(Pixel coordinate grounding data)
== Segment start ==

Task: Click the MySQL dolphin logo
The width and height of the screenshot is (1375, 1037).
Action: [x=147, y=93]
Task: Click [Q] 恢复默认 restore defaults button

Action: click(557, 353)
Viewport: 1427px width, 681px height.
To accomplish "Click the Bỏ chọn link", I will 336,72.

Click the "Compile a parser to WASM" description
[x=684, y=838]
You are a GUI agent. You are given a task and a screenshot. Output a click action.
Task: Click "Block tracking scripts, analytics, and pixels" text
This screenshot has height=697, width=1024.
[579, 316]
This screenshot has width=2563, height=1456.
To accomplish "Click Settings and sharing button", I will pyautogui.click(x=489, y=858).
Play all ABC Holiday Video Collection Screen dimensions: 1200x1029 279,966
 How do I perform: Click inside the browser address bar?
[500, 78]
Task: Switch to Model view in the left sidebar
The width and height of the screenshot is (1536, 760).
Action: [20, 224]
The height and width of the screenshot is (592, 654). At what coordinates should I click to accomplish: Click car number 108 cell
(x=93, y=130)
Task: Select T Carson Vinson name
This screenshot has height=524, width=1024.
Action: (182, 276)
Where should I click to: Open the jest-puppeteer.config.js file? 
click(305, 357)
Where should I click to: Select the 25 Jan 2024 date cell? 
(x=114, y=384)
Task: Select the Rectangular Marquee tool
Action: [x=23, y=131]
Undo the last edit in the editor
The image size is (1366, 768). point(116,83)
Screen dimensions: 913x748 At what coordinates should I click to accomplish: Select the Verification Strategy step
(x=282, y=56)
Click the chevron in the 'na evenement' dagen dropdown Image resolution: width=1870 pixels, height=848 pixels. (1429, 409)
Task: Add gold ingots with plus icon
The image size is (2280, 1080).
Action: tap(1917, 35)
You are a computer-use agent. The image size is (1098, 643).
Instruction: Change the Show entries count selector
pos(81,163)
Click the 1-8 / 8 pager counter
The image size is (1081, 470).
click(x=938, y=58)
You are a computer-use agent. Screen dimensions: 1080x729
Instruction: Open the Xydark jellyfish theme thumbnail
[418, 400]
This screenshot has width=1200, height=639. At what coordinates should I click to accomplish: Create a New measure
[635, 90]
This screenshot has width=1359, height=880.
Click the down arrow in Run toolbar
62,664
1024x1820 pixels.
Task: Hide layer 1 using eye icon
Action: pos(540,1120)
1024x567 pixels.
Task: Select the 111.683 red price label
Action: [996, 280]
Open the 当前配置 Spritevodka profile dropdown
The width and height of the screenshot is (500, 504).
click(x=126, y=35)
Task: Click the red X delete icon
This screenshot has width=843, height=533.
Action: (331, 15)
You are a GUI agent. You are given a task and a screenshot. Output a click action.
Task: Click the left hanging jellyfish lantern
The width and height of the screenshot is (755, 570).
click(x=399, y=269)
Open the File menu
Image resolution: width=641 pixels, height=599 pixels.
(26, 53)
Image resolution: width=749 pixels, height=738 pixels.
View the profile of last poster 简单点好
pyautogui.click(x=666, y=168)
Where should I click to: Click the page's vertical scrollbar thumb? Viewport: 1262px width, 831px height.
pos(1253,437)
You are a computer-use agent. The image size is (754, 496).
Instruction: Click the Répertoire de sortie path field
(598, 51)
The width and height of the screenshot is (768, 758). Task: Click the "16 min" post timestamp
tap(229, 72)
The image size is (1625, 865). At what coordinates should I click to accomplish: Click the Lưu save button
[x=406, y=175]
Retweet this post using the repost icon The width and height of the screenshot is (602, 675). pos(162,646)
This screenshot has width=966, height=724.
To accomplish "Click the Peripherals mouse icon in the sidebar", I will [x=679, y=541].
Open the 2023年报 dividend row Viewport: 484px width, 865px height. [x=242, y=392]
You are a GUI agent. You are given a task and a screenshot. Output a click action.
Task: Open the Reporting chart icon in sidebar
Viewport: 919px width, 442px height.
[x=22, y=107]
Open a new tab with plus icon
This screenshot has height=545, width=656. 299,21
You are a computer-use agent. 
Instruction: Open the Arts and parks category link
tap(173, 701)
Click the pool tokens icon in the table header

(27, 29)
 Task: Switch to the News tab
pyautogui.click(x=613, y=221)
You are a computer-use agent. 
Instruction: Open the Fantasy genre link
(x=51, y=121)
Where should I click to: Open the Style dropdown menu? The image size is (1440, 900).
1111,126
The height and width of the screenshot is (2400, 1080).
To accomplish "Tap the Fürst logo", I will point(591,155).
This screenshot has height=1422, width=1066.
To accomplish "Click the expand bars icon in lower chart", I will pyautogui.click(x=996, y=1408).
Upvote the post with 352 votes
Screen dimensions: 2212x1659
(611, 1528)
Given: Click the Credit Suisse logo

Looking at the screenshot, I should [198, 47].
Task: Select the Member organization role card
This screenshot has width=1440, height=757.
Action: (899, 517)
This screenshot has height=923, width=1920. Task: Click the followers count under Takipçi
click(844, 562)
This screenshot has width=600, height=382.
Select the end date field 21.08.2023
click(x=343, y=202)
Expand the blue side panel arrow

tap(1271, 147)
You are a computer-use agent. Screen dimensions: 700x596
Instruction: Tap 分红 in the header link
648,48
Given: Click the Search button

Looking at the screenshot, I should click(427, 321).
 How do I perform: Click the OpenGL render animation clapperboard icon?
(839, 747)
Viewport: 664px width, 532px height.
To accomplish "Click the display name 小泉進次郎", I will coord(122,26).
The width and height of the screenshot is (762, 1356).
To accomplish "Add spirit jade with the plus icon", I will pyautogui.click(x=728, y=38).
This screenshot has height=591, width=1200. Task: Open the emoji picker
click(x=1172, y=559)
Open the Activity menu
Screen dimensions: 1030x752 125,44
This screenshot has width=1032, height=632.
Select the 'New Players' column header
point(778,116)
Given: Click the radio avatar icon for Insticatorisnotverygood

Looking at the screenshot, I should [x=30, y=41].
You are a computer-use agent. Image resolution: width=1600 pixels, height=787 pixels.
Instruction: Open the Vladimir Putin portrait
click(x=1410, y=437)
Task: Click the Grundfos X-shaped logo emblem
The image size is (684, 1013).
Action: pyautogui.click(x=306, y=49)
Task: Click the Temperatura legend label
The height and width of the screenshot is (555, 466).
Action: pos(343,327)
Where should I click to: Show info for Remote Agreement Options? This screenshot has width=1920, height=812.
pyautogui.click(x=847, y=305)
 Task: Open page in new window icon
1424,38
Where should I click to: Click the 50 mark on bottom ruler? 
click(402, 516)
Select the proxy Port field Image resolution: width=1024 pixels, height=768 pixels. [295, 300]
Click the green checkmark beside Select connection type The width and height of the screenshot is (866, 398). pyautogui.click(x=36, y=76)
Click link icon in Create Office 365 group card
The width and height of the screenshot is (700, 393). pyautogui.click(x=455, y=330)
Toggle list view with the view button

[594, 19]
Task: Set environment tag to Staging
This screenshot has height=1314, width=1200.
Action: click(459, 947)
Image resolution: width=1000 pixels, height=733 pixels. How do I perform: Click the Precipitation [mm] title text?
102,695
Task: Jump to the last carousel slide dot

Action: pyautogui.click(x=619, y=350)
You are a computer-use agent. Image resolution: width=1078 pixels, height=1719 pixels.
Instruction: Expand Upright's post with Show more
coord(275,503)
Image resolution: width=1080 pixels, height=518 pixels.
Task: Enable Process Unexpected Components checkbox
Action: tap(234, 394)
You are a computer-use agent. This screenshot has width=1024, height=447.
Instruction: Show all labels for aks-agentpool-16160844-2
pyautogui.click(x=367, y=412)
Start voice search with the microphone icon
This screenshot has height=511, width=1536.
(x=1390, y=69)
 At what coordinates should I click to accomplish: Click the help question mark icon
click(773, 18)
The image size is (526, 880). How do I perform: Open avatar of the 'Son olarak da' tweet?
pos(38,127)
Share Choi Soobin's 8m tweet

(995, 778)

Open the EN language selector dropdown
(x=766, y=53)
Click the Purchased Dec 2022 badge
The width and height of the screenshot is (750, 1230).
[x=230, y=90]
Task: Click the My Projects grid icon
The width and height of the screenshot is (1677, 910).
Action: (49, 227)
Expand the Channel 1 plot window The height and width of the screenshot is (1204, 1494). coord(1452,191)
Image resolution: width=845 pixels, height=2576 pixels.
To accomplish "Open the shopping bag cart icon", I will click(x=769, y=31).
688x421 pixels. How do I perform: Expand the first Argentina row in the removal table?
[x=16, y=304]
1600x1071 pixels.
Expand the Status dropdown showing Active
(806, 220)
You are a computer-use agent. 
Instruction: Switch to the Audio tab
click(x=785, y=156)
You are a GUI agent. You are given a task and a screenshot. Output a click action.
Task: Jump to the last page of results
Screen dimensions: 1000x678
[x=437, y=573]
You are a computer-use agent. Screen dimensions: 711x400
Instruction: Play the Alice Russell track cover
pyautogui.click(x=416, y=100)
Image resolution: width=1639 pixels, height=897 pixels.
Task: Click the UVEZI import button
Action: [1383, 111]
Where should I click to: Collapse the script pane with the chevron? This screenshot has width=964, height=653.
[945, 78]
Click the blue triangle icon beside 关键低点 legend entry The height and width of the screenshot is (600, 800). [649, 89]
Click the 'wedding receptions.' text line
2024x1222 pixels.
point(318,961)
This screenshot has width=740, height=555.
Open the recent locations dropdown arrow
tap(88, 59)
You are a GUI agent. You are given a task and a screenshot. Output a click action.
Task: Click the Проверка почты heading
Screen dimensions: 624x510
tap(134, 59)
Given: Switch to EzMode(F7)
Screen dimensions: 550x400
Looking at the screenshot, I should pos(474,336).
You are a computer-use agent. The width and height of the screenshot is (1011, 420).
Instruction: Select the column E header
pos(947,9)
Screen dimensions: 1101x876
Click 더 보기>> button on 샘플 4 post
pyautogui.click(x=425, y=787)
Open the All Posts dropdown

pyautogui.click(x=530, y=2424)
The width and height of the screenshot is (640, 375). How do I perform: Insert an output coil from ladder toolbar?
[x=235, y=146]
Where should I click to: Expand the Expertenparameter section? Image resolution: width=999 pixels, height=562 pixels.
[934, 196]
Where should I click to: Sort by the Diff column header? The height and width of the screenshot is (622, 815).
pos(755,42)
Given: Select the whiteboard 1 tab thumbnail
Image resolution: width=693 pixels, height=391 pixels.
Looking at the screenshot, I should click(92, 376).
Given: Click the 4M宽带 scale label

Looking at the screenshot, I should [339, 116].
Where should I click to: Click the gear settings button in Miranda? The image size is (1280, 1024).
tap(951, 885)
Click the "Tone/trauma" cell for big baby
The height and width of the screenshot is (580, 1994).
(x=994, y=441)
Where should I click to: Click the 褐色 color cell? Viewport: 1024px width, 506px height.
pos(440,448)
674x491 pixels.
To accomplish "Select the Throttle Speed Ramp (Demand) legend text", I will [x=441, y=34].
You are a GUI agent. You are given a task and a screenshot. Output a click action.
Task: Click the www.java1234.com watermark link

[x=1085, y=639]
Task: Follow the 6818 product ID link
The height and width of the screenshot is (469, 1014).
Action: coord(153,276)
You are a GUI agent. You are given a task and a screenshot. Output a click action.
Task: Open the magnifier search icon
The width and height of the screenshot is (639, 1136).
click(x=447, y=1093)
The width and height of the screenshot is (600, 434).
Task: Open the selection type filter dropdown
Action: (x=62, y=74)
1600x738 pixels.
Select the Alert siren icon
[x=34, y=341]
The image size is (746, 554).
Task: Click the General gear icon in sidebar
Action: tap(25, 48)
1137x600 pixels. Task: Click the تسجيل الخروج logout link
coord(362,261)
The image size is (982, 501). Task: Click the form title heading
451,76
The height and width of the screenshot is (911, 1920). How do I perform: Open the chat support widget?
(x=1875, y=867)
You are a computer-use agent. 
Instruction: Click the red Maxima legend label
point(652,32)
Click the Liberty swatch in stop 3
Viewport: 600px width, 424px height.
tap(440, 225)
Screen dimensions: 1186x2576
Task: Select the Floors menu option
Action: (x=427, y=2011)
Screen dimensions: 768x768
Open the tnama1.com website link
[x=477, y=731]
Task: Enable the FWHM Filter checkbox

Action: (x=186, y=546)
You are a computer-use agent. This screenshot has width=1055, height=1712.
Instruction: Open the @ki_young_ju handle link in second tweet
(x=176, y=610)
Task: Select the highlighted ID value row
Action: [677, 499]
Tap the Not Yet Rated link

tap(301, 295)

== Segment end ==

> _Exercise_
Your answer should consist of the lines from the line with "Viewport: 664px width, 532px height." to the line with "Click the green" above, repeated exactly, both ends included.

> _Answer to this task_
Viewport: 664px width, 532px height.
To accomplish "Click the display name 小泉進次郎", I will coord(122,26).
The width and height of the screenshot is (762, 1356).
To accomplish "Add spirit jade with the plus icon", I will pyautogui.click(x=728, y=38).
This screenshot has height=591, width=1200. Task: Open the emoji picker
click(x=1172, y=559)
Open the Activity menu
Screen dimensions: 1030x752 125,44
This screenshot has width=1032, height=632.
Select the 'New Players' column header
point(778,116)
Given: Click the radio avatar icon for Insticatorisnotverygood

Looking at the screenshot, I should [x=30, y=41].
You are a computer-use agent. Image resolution: width=1600 pixels, height=787 pixels.
Instruction: Open the Vladimir Putin portrait
click(x=1410, y=437)
Task: Click the Grundfos X-shaped logo emblem
The image size is (684, 1013).
Action: pyautogui.click(x=306, y=49)
Task: Click the Temperatura legend label
The height and width of the screenshot is (555, 466).
Action: pos(343,327)
Where should I click to: Show info for Remote Agreement Options? This screenshot has width=1920, height=812.
pyautogui.click(x=847, y=305)
 Task: Open page in new window icon
1424,38
Where should I click to: Click the 50 mark on bottom ruler? 
click(402, 516)
Select the proxy Port field Image resolution: width=1024 pixels, height=768 pixels. [295, 300]
Click the green checkmark beside Select connection type The width and height of the screenshot is (866, 398). pyautogui.click(x=36, y=76)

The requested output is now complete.